O vento quente da galáxia M82 é medido a mais de 3 milhões de km/h

O vento frio da galáxia M82 impulsiona gás e poeira a até 40.000 anos-luz de seu núcleo, como mostrado aqui usando dados do Observatório de Raios X Chandra da NASA e dos telescópios espaciais Hubble e Spitzer. A imagem inserida mostra uma visão do Chandra da região central da galáxia, onde um caldeirão de atividade estelar dá início ao fluxo de saída em larga escala. Crédito: Centro de Voos Espaciais Goddard da NASA; Raios X: NASA/CXC/JHU/D.Strickland; Óptico: NASA/ESA/STScI/AURA/Equipe Hubble Heritage; Infravermelho: NASA/JPL-Caltech/Univ. do Arizona/C. Engelbracht; Colaboração XRISM et al. 2026

#M82 

Astrônomos conseguiram medir diretamente a velocidade de um vento de gás superaquecido que sai do centro da galáxia M82, uma galáxia vizinha conhecida por formar estrelas de forma muito intensa

Esse gás quente se move a mais de 3 milhões de quilômetros por hora (cerca de 2 milhões de milhas por hora). Os cientistas acreditam que ele é a principal força que impulsiona um vento mais frio e maior, que se estende por até 40 mil anos-luz a partir do núcleo da galáxia.

A medição foi feita graças ao telescópio espacial XRISM, da agência espacial japonesa JAXA em parceria com a NASA. O instrumento Resolve, a bordo da nave, analisou com grande precisão os raios X emitidos pelo ferro superaquecido no centro da galáxia.

O gás está a uma temperatura impressionante de cerca de 25 milhões de graus Celsius. Essa alta temperatura cria pressão suficiente para empurrar o material para fora, de forma parecida com o que acontece quando diferenças de pressão geram ventos na atmosfera da Terra.

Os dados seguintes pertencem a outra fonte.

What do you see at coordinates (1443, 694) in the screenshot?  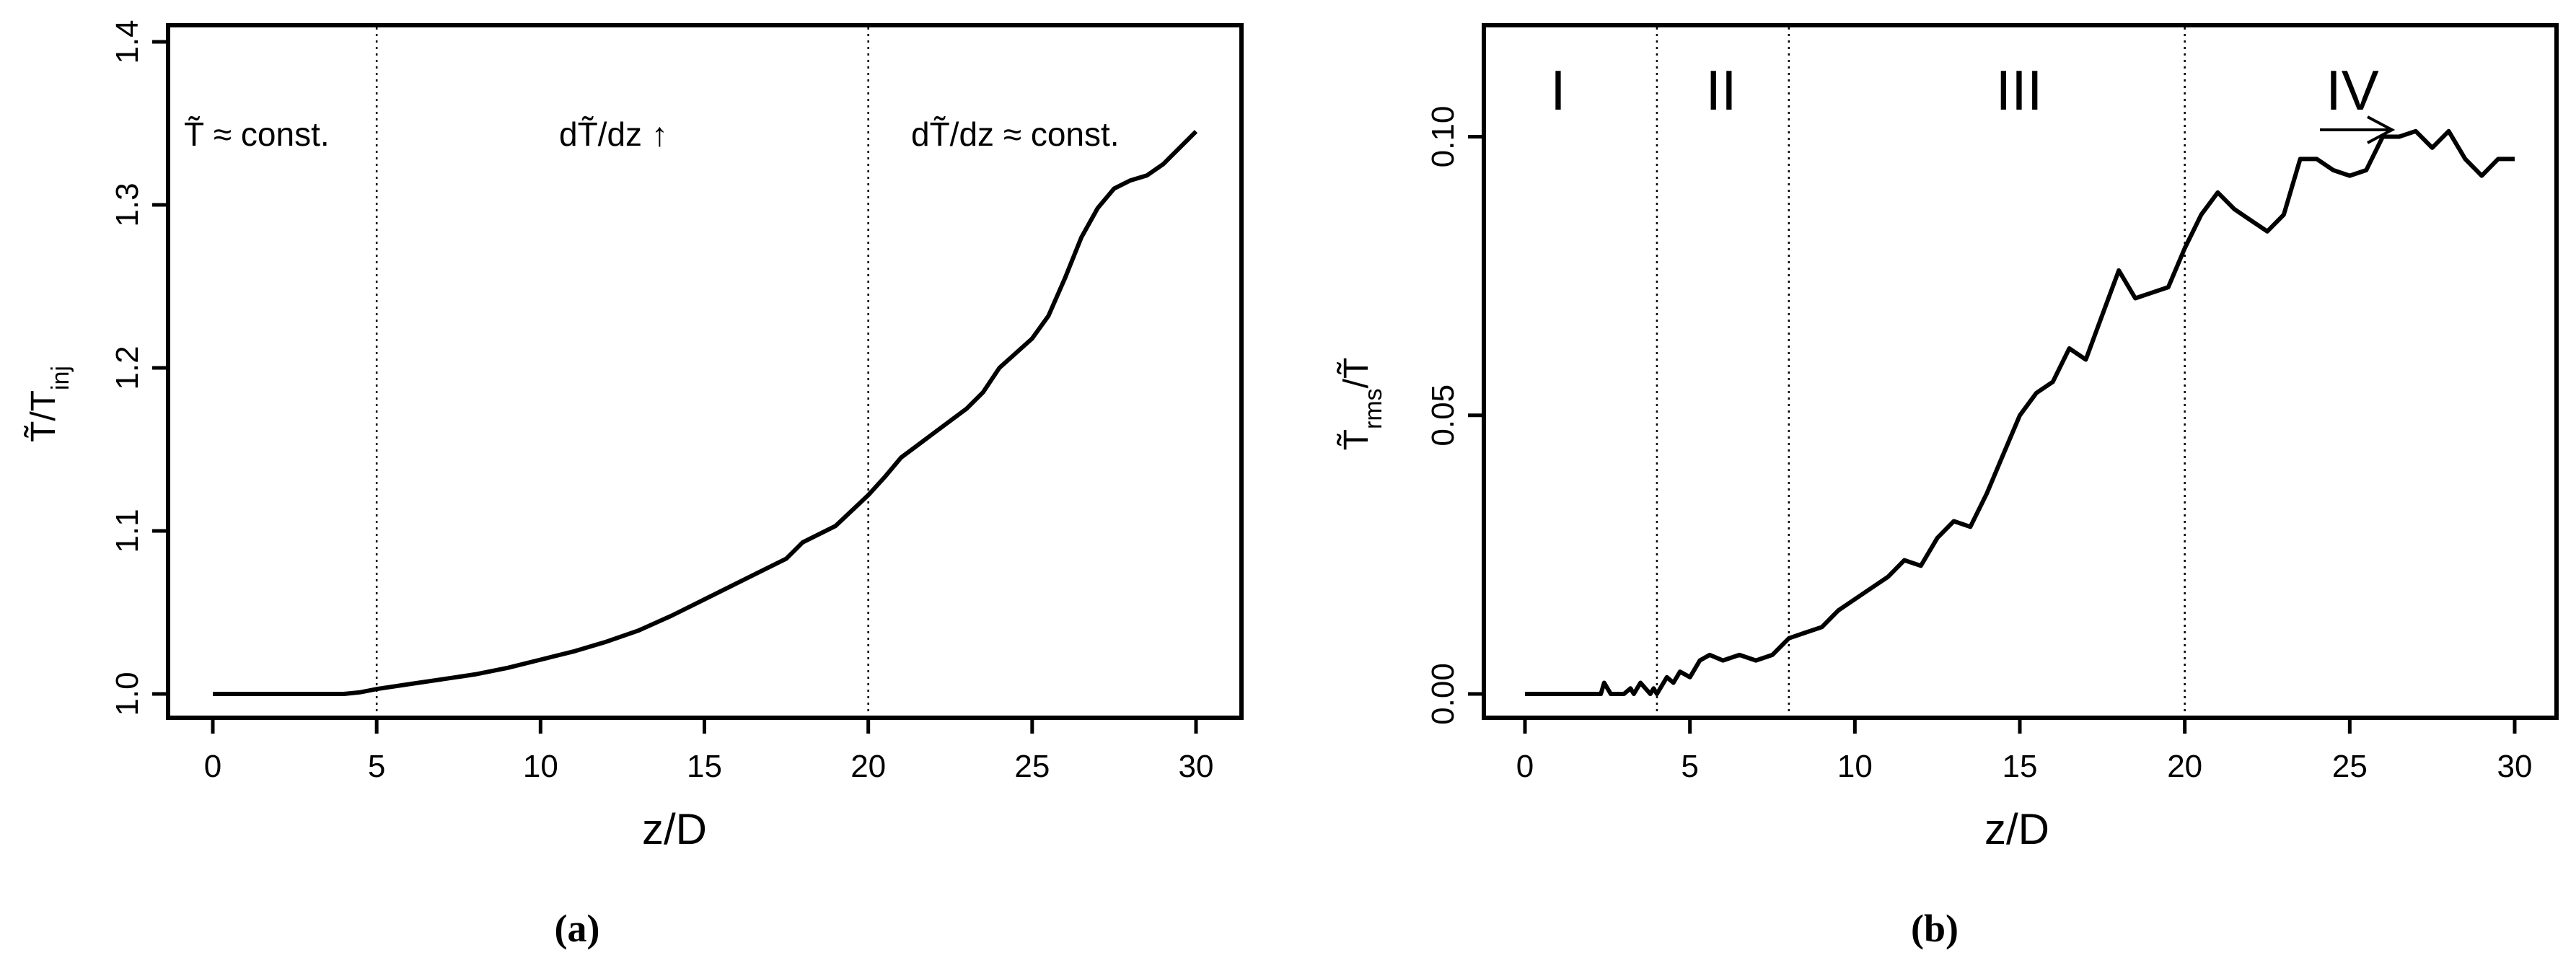 I see `y-tick-label: 0.00` at bounding box center [1443, 694].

A velocidade foi calculada observando o alargamento das linhas espectrais do ferro, causado pelo efeito Doppler – o mesmo fenômeno que faz o som de uma sirene mudar de tom quando o veículo se aproxima ou se afasta de nós. No caso de M82, o gás se move rapidamente em direções opostas, o que alargou essas linhas e revelou velocidades ainda maiores do que alguns modelos previam.

M82, também chamada de Galáxia do Charuto, fica a 12 milhões de anos-luz de distância, na constelação da Ursa Maior. Ela forma estrelas cerca de dez vezes mais rápido que a Via Láctea, por isso é classificada como uma galáxia starburst (de explosão estelar). Telescópios como Chandra, Hubble, Spitzer e James Webb já haviam mostrado o vento frio e extenso que expulsa gás e poeira dessa galáxia.

Agora, o XRISM olhou bem para o “caldeirão? central, onde ondas de choque de estrelas recém-nascidas e supernovas aquecem o gás e iniciam o fluxo para fora.

A astrofísica Erin Boettcher, da Universidade de Maryland e do Centro Goddard da NASA, explicou: “O modelo clássico para galáxias como M82 diz que as ondas de choque aquecem o gás e começam um vento poderoso. Antes do XRISM, não conseguíamos medir as velocidades necessárias para testar essa ideia. Agora vemos que o gás se move ainda mais rápido do que alguns modelos sugeriam, o suficiente para empurrar o vento até as bordas da galáxia.”

Os resultados mostram que o vento quente central consegue explicar boa parte do vento maior e mais frio observado. Isso pode reduzir a necessidade de usar raios cósmicos como principal explicação, embora eles ainda possam ter algum papel.

No entanto, ainda há perguntas em aberto. O centro de M82 expulsa gás equivalente formando cerca de sete estrelas do tamanho do Sol por ano, mas o vento medido parece remover apenas cerca de quatro massas solares de gás por ano. Os pesquisadores se perguntam para onde vai o resto do material.

Essas observações ajudam a testar e melhorar modelos antigos de galáxias starburst, criados desde os anos 1980, e trazem novas pistas sobre como a energia das supernovas e da formação de estrelas influencia a evolução das galáxias. O estudo foi publicado na revista Nature.